>> BEGIN Data extract

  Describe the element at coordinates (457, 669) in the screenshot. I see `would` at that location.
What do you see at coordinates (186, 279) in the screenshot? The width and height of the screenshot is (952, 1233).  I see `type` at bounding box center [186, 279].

>> END Data extract
>> BEGIN Data extract

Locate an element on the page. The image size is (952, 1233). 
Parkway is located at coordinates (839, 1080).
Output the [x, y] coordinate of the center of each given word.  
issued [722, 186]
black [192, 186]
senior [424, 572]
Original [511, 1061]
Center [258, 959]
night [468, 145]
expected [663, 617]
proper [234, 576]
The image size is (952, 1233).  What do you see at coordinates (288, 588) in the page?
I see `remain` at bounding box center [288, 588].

>> END Data extract
>> BEGIN Data extract

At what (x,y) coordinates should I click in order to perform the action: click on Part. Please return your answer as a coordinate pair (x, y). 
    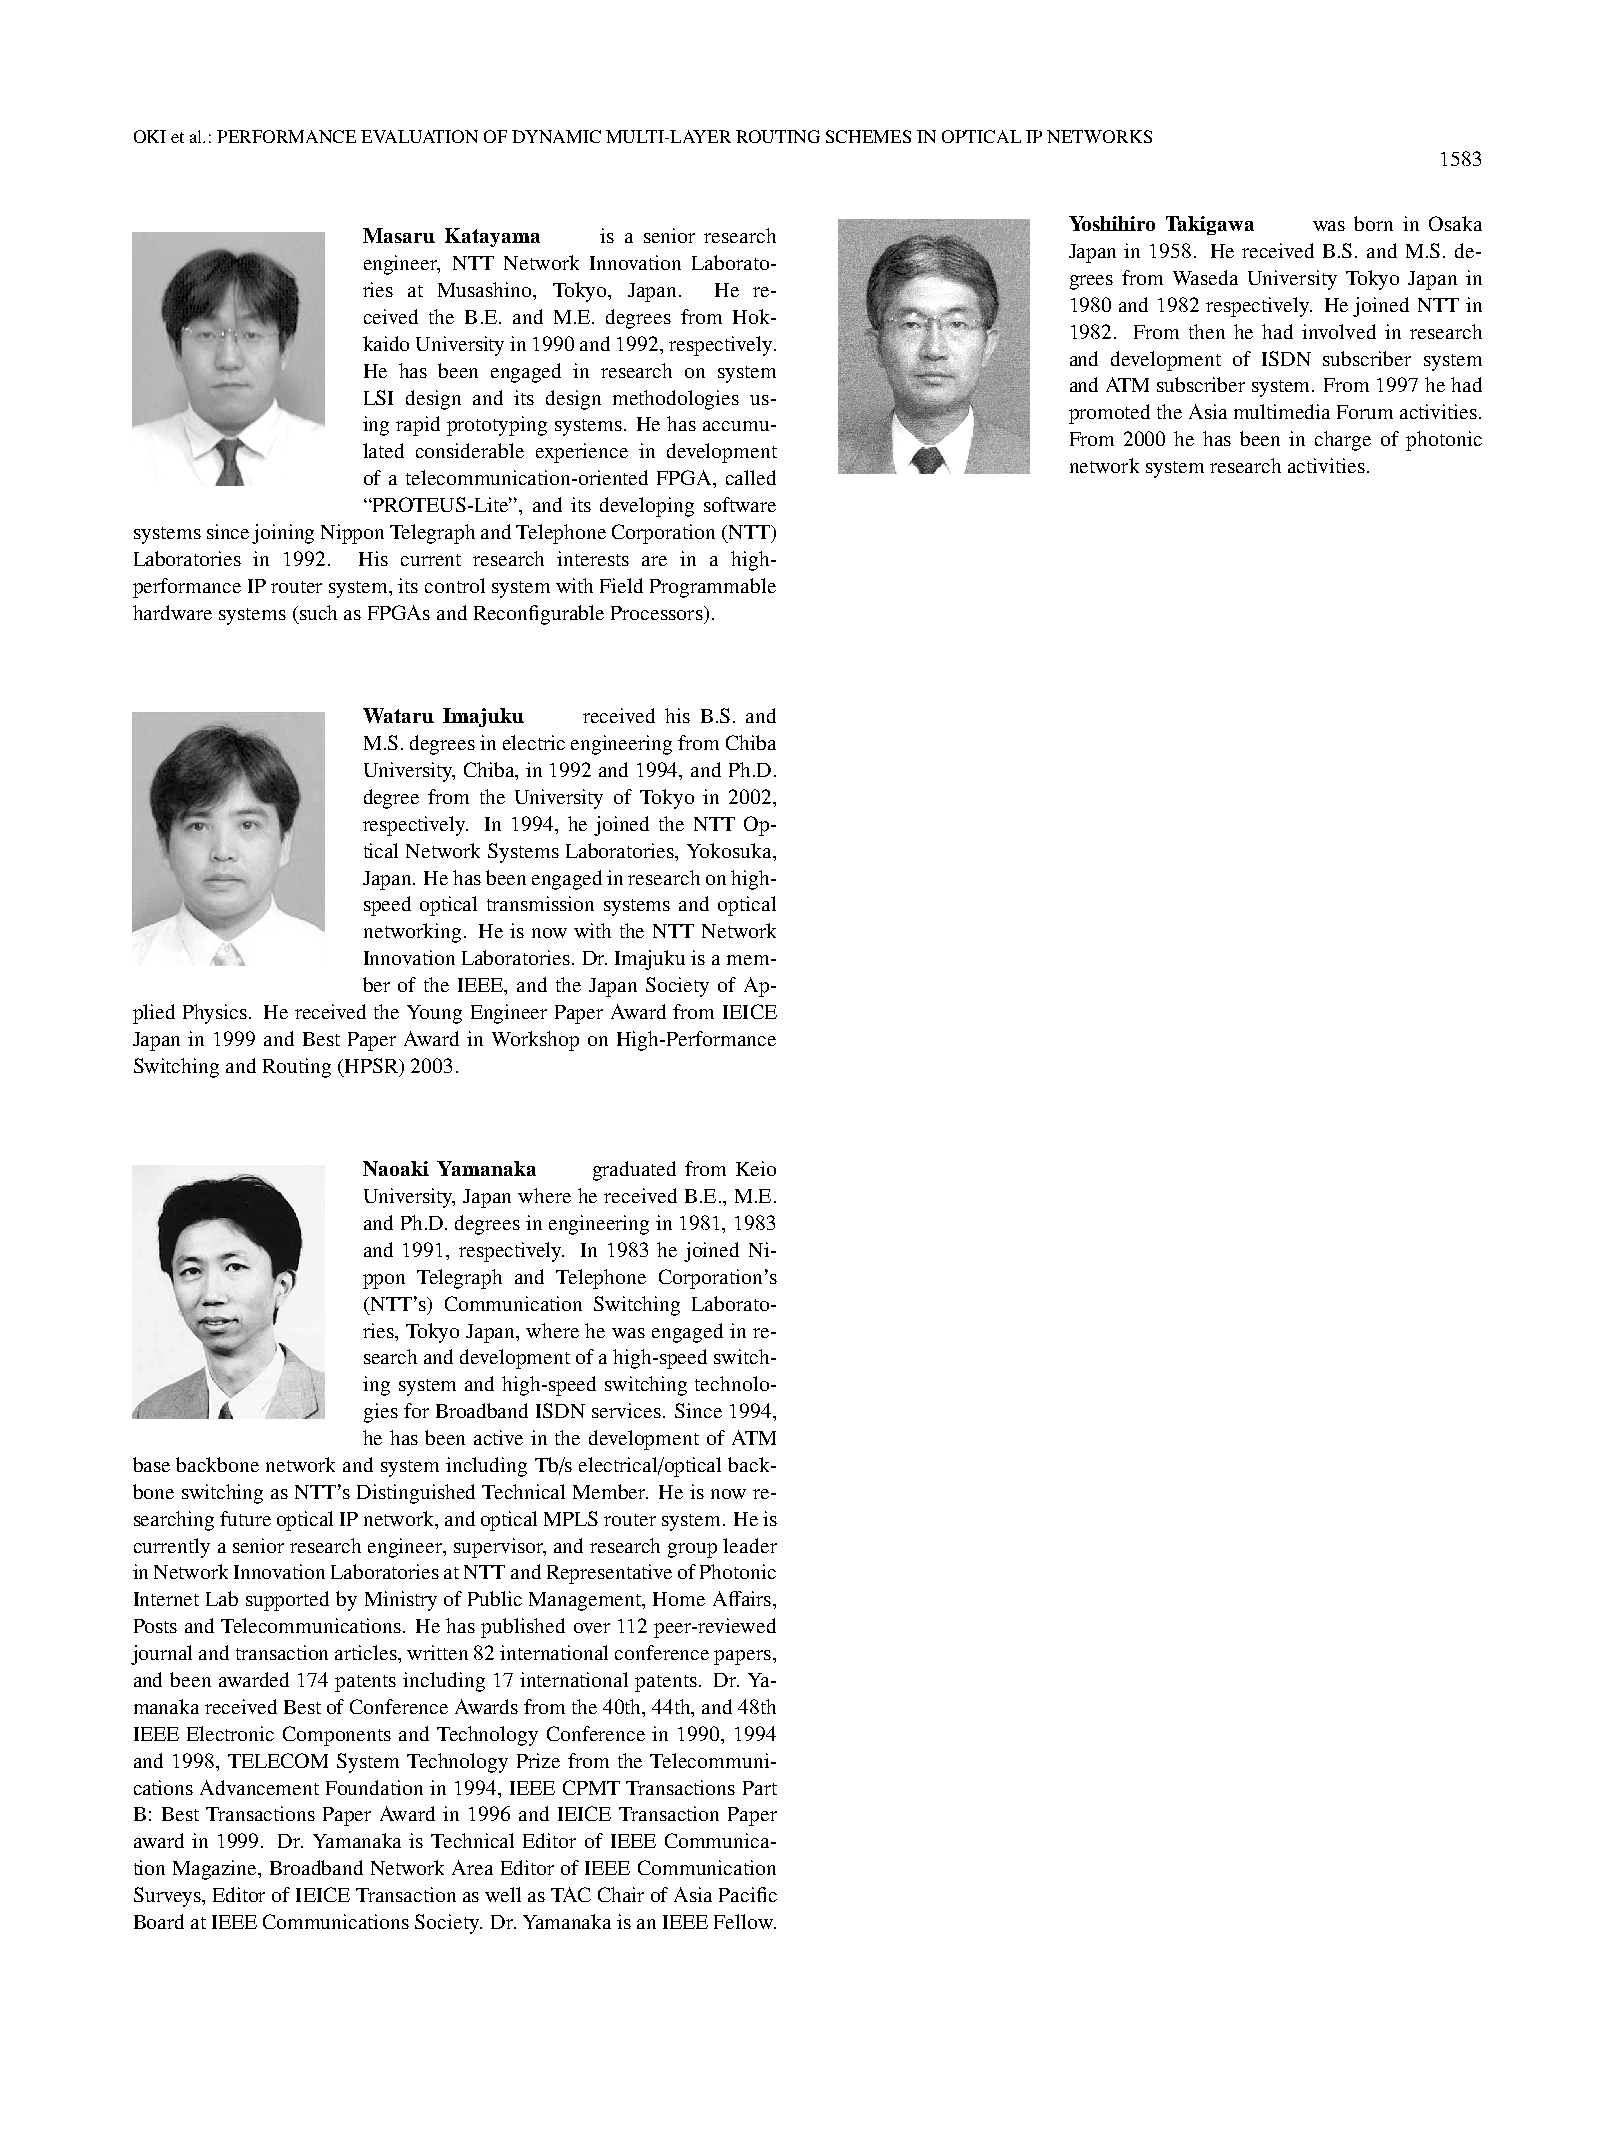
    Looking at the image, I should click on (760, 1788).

>> END Data extract

Task details | Copy the part above that opens with the line containing "Describe the element" and closes with the line containing "What do you see at coordinates (186, 279)", substituting "size" for "width and height" and leaving everything else as it is.

Solution below |
  Describe the element at coordinates (457, 669) in the screenshot. I see `would` at that location.
What do you see at coordinates (186, 279) in the screenshot? The size of the screenshot is (952, 1233).  I see `type` at bounding box center [186, 279].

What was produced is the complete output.